PROBLEM REQUIREMENTS
For this exercise, restate the data below with no change at all.

TASK DATA
● ● ● ●

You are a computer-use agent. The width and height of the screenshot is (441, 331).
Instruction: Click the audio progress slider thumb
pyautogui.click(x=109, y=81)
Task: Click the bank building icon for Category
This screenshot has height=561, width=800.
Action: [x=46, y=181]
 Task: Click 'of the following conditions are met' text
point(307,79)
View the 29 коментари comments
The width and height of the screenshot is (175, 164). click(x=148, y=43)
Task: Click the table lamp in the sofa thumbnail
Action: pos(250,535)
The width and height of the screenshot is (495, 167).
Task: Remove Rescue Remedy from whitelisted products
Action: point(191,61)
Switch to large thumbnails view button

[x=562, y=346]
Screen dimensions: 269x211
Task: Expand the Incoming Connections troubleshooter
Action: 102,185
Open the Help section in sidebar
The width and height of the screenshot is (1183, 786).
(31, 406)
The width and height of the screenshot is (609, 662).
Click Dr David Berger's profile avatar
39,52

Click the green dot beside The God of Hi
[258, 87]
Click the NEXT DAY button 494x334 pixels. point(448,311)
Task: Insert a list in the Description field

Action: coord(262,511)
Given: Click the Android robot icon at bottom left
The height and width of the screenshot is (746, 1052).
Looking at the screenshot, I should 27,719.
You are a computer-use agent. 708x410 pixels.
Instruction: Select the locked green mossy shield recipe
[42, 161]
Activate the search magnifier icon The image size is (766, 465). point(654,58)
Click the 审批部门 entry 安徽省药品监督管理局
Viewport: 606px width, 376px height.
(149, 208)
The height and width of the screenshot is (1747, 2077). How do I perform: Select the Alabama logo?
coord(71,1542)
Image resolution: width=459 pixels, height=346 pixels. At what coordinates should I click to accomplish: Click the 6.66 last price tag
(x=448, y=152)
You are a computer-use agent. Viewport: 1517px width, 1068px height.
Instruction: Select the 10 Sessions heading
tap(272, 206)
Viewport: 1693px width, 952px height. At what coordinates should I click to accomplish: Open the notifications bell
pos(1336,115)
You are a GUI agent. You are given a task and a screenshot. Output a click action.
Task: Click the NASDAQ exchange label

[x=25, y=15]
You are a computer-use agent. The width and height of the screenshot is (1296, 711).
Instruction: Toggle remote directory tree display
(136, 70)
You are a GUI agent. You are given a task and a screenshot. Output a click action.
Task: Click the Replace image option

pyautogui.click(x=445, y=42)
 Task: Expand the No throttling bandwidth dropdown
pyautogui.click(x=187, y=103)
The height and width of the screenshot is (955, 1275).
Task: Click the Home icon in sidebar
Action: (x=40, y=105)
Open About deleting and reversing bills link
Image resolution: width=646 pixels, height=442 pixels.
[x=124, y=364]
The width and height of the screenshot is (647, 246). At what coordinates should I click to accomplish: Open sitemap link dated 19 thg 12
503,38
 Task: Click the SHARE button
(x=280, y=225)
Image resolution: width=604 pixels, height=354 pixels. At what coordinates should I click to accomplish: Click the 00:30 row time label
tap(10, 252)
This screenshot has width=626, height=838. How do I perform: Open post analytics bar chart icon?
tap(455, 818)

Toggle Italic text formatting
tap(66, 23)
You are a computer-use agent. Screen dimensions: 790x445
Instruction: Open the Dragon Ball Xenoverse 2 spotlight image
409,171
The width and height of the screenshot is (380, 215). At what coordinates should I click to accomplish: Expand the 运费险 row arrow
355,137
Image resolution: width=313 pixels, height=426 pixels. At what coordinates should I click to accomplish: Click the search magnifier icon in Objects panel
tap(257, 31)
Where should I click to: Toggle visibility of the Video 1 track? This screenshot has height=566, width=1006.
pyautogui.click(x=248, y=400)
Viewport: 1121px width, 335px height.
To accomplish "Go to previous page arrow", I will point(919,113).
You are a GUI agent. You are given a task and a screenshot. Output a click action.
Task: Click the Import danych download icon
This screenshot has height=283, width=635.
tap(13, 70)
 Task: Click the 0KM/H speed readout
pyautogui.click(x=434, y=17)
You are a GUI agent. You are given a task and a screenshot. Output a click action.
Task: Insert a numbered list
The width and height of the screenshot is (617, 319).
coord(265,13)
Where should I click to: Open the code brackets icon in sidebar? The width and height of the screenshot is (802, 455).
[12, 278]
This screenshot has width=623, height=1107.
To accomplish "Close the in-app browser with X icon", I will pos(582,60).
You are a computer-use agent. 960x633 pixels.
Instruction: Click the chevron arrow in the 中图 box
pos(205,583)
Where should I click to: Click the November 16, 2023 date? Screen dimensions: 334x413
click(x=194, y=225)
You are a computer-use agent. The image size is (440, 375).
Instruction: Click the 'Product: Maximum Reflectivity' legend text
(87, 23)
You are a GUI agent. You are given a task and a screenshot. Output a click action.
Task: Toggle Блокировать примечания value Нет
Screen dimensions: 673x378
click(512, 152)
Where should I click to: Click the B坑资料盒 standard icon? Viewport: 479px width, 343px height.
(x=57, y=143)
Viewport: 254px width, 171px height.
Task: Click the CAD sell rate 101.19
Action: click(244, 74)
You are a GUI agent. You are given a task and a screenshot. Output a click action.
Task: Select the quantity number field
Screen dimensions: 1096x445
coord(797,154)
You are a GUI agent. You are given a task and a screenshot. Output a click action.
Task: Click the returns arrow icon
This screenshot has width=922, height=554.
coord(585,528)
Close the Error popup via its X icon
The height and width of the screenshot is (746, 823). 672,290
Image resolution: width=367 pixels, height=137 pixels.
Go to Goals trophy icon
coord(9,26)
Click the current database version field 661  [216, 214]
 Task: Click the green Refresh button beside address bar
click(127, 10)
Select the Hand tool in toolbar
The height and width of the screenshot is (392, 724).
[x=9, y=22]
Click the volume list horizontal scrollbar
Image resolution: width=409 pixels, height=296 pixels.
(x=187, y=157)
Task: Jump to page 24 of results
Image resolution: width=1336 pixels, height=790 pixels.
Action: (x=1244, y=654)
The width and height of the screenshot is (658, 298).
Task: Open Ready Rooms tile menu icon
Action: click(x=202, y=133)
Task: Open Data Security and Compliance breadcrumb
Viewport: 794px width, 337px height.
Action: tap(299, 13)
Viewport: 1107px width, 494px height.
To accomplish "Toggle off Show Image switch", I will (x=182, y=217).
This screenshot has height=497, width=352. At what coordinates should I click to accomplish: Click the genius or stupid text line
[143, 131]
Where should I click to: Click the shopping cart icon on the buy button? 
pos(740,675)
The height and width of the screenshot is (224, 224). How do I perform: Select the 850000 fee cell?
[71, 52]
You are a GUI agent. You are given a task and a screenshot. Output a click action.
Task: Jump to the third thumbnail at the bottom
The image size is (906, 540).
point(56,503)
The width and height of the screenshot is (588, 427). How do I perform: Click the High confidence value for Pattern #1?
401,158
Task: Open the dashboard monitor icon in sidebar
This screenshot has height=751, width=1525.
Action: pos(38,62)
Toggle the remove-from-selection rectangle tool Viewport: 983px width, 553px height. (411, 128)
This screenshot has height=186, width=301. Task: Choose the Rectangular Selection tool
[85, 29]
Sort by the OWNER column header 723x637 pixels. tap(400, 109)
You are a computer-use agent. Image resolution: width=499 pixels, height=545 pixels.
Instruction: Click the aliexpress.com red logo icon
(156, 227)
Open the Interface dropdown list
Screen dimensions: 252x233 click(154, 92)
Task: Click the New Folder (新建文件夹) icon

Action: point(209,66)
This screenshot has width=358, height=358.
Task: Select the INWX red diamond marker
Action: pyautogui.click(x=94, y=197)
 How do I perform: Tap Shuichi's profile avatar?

● ● ● ●

OUTPUT OF THE TASK
You are a computer-use agent. The width and height of the screenshot is (441, 331).
Instruction: Click the audio progress slider thumb
pyautogui.click(x=109, y=81)
Task: Click the bank building icon for Category
This screenshot has height=561, width=800.
Action: [x=46, y=181]
 Task: Click 'of the following conditions are met' text
point(307,79)
View the 29 коментари comments
The width and height of the screenshot is (175, 164). click(x=148, y=43)
Task: Click the table lamp in the sofa thumbnail
Action: pos(250,535)
The width and height of the screenshot is (495, 167).
Task: Remove Rescue Remedy from whitelisted products
Action: point(191,61)
Switch to large thumbnails view button

[x=562, y=346]
Screen dimensions: 269x211
Task: Expand the Incoming Connections troubleshooter
Action: 102,185
Open the Help section in sidebar
The width and height of the screenshot is (1183, 786).
(31, 406)
The width and height of the screenshot is (609, 662).
Click Dr David Berger's profile avatar
39,52

Click the green dot beside The God of Hi
[258, 87]
Click the NEXT DAY button 494x334 pixels. point(448,311)
Task: Insert a list in the Description field

Action: coord(262,511)
Given: Click the Android robot icon at bottom left
The height and width of the screenshot is (746, 1052).
Looking at the screenshot, I should 27,719.
You are a computer-use agent. 708x410 pixels.
Instruction: Select the locked green mossy shield recipe
[42, 161]
Activate the search magnifier icon The image size is (766, 465). point(654,58)
Click the 审批部门 entry 安徽省药品监督管理局
Viewport: 606px width, 376px height.
(149, 208)
The height and width of the screenshot is (1747, 2077). How do I perform: Select the Alabama logo?
coord(71,1542)
Image resolution: width=459 pixels, height=346 pixels. At what coordinates should I click to accomplish: Click the 6.66 last price tag
(x=448, y=152)
You are a computer-use agent. Viewport: 1517px width, 1068px height.
Instruction: Select the 10 Sessions heading
tap(272, 206)
Viewport: 1693px width, 952px height. At what coordinates should I click to accomplish: Open the notifications bell
pos(1336,115)
You are a GUI agent. You are given a task and a screenshot. Output a click action.
Task: Click the NASDAQ exchange label

[x=25, y=15]
You are a computer-use agent. The width and height of the screenshot is (1296, 711).
Instruction: Toggle remote directory tree display
(136, 70)
You are a GUI agent. You are given a task and a screenshot. Output a click action.
Task: Click the Replace image option

pyautogui.click(x=445, y=42)
 Task: Expand the No throttling bandwidth dropdown
pyautogui.click(x=187, y=103)
The height and width of the screenshot is (955, 1275).
Task: Click the Home icon in sidebar
Action: (x=40, y=105)
Open About deleting and reversing bills link
Image resolution: width=646 pixels, height=442 pixels.
[x=124, y=364]
The width and height of the screenshot is (647, 246). At what coordinates should I click to accomplish: Open sitemap link dated 19 thg 12
503,38
 Task: Click the SHARE button
(x=280, y=225)
Image resolution: width=604 pixels, height=354 pixels. At what coordinates should I click to accomplish: Click the 00:30 row time label
tap(10, 252)
This screenshot has width=626, height=838. How do I perform: Open post analytics bar chart icon?
tap(455, 818)

Toggle Italic text formatting
tap(66, 23)
You are a computer-use agent. Screen dimensions: 790x445
Instruction: Open the Dragon Ball Xenoverse 2 spotlight image
409,171
The width and height of the screenshot is (380, 215). At what coordinates should I click to accomplish: Expand the 运费险 row arrow
355,137
Image resolution: width=313 pixels, height=426 pixels. At what coordinates should I click to accomplish: Click the search magnifier icon in Objects panel
tap(257, 31)
Where should I click to: Toggle visibility of the Video 1 track? This screenshot has height=566, width=1006.
pyautogui.click(x=248, y=400)
Viewport: 1121px width, 335px height.
To accomplish "Go to previous page arrow", I will point(919,113).
You are a GUI agent. You are given a task and a screenshot. Output a click action.
Task: Click the Import danych download icon
This screenshot has height=283, width=635.
tap(13, 70)
 Task: Click the 0KM/H speed readout
pyautogui.click(x=434, y=17)
You are a GUI agent. You are given a task and a screenshot. Output a click action.
Task: Insert a numbered list
The width and height of the screenshot is (617, 319).
coord(265,13)
Where should I click to: Open the code brackets icon in sidebar? The width and height of the screenshot is (802, 455).
[12, 278]
This screenshot has width=623, height=1107.
To accomplish "Close the in-app browser with X icon", I will pos(582,60).
You are a computer-use agent. 960x633 pixels.
Instruction: Click the chevron arrow in the 中图 box
pos(205,583)
Where should I click to: Click the November 16, 2023 date? Screen dimensions: 334x413
click(x=194, y=225)
You are a computer-use agent. The image size is (440, 375).
Instruction: Click the 'Product: Maximum Reflectivity' legend text
(87, 23)
You are a GUI agent. You are given a task and a screenshot. Output a click action.
Task: Toggle Блокировать примечания value Нет
Screen dimensions: 673x378
click(512, 152)
Where should I click to: Click the B坑资料盒 standard icon? Viewport: 479px width, 343px height.
(x=57, y=143)
Viewport: 254px width, 171px height.
Task: Click the CAD sell rate 101.19
Action: click(244, 74)
You are a GUI agent. You are given a task and a screenshot. Output a click action.
Task: Select the quantity number field
Screen dimensions: 1096x445
coord(797,154)
You are a GUI agent. You are given a task and a screenshot. Output a click action.
Task: Click the returns arrow icon
This screenshot has width=922, height=554.
coord(585,528)
Close the Error popup via its X icon
The height and width of the screenshot is (746, 823). 672,290
Image resolution: width=367 pixels, height=137 pixels.
Go to Goals trophy icon
coord(9,26)
Click the current database version field 661  [216, 214]
 Task: Click the green Refresh button beside address bar
click(127, 10)
Select the Hand tool in toolbar
The height and width of the screenshot is (392, 724).
[x=9, y=22]
Click the volume list horizontal scrollbar
Image resolution: width=409 pixels, height=296 pixels.
(x=187, y=157)
Task: Jump to page 24 of results
Image resolution: width=1336 pixels, height=790 pixels.
Action: (x=1244, y=654)
The width and height of the screenshot is (658, 298).
Task: Open Ready Rooms tile menu icon
Action: click(x=202, y=133)
Task: Open Data Security and Compliance breadcrumb
Viewport: 794px width, 337px height.
Action: tap(299, 13)
Viewport: 1107px width, 494px height.
To accomplish "Toggle off Show Image switch", I will (x=182, y=217).
This screenshot has height=497, width=352. At what coordinates should I click to accomplish: Click the genius or stupid text line
[143, 131]
Where should I click to: Click the shopping cart icon on the buy button? 
pos(740,675)
The height and width of the screenshot is (224, 224). How do I perform: Select the 850000 fee cell?
[71, 52]
You are a GUI agent. You are given a task and a screenshot. Output a click action.
Task: Jump to the third thumbnail at the bottom
The image size is (906, 540).
point(56,503)
The width and height of the screenshot is (588, 427). How do I perform: Click the High confidence value for Pattern #1?
401,158
Task: Open the dashboard monitor icon in sidebar
This screenshot has height=751, width=1525.
Action: pos(38,62)
Toggle the remove-from-selection rectangle tool Viewport: 983px width, 553px height. (411, 128)
This screenshot has height=186, width=301. Task: Choose the Rectangular Selection tool
[85, 29]
Sort by the OWNER column header 723x637 pixels. tap(400, 109)
You are a computer-use agent. Image resolution: width=499 pixels, height=545 pixels.
Instruction: Click the aliexpress.com red logo icon
(156, 227)
Open the Interface dropdown list
Screen dimensions: 252x233 click(154, 92)
Task: Click the New Folder (新建文件夹) icon

Action: point(209,66)
This screenshot has width=358, height=358.
Task: Select the INWX red diamond marker
Action: pyautogui.click(x=94, y=197)
 How do I perform: Tap Shuichi's profile avatar?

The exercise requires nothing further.